| Record list |
○ ○ ○ ○

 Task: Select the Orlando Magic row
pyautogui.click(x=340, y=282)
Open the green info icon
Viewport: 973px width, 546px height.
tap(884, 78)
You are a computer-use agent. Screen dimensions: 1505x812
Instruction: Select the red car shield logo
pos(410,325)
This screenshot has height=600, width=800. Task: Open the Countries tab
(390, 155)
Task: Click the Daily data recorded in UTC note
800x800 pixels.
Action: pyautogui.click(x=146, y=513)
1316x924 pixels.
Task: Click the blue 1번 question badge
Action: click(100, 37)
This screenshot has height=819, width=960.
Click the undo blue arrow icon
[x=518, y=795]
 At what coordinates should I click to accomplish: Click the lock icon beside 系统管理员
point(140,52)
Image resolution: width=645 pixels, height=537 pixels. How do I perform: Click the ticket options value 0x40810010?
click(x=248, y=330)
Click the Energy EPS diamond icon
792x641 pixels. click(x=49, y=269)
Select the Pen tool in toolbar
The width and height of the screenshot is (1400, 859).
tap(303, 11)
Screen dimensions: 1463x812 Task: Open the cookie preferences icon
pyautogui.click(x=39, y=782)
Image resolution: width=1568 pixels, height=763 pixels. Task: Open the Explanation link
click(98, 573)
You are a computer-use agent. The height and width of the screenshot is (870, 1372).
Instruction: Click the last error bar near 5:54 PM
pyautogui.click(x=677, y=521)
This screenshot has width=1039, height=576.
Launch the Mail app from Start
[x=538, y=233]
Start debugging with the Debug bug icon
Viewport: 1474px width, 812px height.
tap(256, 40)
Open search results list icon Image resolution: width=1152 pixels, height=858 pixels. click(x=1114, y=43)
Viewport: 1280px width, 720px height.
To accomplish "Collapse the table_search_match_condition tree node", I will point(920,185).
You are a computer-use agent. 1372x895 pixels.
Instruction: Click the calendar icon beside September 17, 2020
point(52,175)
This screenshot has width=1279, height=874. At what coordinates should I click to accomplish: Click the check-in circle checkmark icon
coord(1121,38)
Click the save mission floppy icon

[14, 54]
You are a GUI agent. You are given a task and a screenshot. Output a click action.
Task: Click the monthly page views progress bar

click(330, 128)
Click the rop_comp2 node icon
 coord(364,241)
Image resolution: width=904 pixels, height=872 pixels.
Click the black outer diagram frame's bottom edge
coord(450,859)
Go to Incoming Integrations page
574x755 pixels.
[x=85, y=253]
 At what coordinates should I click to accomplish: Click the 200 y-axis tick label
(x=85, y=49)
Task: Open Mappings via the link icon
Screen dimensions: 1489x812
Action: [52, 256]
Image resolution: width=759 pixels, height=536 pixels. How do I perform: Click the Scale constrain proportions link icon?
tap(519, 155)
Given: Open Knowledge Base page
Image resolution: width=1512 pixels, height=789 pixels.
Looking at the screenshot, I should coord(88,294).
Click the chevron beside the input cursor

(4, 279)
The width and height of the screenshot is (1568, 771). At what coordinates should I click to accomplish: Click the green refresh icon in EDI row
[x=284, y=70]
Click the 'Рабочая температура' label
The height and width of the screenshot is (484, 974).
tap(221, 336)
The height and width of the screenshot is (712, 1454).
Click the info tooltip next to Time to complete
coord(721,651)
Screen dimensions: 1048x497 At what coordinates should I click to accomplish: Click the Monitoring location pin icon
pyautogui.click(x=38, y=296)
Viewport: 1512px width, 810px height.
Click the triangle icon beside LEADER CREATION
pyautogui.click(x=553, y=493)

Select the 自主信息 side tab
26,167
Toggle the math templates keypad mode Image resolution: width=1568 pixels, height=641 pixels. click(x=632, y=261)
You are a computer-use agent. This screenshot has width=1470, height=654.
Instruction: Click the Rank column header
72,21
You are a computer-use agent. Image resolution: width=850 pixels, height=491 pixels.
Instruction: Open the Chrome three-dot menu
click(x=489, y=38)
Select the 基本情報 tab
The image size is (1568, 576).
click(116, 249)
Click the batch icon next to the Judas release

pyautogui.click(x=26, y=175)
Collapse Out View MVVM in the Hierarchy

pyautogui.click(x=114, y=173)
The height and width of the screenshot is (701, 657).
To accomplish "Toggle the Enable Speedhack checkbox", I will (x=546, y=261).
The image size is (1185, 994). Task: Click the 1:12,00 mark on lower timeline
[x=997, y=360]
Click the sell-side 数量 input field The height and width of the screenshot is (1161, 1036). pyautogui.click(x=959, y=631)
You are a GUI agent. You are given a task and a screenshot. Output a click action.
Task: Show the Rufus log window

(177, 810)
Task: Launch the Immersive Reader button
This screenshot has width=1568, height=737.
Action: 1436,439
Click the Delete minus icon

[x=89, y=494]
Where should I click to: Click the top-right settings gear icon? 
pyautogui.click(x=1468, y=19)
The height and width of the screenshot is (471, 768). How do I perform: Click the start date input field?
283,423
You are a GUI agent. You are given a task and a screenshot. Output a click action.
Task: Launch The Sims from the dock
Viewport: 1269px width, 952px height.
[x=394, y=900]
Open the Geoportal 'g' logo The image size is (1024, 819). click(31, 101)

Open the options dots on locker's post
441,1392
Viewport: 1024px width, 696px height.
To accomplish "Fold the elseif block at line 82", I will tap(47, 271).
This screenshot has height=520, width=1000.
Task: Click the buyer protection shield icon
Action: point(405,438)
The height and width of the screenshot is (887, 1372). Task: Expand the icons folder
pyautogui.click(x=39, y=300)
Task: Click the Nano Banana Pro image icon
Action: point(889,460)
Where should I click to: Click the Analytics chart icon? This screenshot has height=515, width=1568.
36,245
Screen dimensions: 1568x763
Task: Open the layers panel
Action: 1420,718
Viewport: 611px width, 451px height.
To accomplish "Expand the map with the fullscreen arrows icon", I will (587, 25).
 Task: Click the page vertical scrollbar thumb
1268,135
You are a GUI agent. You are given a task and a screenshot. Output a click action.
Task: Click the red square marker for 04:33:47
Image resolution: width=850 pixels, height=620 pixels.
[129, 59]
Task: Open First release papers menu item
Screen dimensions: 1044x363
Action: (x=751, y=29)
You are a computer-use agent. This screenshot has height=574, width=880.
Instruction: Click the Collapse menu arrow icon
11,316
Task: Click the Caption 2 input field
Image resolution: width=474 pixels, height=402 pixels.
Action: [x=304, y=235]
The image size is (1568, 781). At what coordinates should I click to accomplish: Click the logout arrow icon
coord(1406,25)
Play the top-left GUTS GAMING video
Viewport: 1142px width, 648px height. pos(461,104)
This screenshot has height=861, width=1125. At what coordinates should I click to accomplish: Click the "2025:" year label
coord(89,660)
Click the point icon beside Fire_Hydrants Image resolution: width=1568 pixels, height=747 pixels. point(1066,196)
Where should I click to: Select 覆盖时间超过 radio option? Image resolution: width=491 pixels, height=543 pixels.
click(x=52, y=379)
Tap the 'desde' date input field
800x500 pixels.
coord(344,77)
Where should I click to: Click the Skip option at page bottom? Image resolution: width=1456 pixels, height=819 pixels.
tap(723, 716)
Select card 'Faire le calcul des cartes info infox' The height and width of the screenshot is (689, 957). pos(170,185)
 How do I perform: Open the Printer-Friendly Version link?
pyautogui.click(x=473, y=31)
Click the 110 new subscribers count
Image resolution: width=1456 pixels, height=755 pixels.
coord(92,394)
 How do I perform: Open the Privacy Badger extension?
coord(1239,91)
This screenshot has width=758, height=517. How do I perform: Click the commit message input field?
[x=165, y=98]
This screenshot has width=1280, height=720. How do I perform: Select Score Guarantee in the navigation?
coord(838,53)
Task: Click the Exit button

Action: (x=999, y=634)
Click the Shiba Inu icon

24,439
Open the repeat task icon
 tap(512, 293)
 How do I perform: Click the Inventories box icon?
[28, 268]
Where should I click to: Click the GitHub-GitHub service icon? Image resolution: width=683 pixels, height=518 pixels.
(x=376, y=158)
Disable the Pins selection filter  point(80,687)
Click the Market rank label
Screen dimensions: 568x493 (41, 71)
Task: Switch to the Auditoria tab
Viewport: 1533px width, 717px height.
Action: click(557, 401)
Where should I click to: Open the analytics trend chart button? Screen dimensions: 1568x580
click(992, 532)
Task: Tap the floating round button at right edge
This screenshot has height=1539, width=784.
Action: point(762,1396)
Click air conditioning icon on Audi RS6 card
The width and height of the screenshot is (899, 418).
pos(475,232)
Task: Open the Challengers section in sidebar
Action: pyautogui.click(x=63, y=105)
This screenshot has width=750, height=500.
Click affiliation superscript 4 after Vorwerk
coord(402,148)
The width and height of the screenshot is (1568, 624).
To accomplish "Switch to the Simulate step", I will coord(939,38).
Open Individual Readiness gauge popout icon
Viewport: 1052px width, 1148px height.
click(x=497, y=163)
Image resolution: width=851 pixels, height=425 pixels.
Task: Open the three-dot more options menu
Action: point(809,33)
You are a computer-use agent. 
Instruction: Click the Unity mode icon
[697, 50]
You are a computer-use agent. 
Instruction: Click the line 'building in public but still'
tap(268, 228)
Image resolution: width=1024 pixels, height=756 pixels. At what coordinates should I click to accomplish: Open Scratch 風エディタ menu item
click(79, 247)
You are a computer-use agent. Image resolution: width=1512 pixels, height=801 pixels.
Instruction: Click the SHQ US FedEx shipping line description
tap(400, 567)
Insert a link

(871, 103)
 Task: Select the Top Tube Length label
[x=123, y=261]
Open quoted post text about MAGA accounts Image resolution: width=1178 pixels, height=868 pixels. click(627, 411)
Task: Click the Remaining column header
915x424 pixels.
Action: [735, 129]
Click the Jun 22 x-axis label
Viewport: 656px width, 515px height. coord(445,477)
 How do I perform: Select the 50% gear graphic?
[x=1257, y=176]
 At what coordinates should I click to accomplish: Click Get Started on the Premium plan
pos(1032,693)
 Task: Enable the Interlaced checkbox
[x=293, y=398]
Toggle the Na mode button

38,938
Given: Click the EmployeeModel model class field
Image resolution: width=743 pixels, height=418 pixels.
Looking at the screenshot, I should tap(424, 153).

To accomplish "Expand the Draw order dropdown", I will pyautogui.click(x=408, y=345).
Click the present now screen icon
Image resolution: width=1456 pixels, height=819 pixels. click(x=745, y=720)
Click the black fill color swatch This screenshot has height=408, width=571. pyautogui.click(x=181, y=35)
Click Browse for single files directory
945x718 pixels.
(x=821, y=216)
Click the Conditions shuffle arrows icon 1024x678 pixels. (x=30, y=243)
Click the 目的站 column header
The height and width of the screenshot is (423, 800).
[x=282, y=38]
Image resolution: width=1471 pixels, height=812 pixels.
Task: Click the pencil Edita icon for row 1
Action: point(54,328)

○ ○ ○ ○

| Task to complete |
Extract everything from the line containing "This screenshot has height=600, width=800." down to the line containing "point(140,52)", copying those lines of the items exactly and including both end lines.

| Written reply |
This screenshot has height=600, width=800. Task: Open the Countries tab
(390, 155)
Task: Click the Daily data recorded in UTC note
800x800 pixels.
Action: pyautogui.click(x=146, y=513)
1316x924 pixels.
Task: Click the blue 1번 question badge
Action: click(100, 37)
This screenshot has height=819, width=960.
Click the undo blue arrow icon
[x=518, y=795]
 At what coordinates should I click to accomplish: Click the lock icon beside 系统管理员
point(140,52)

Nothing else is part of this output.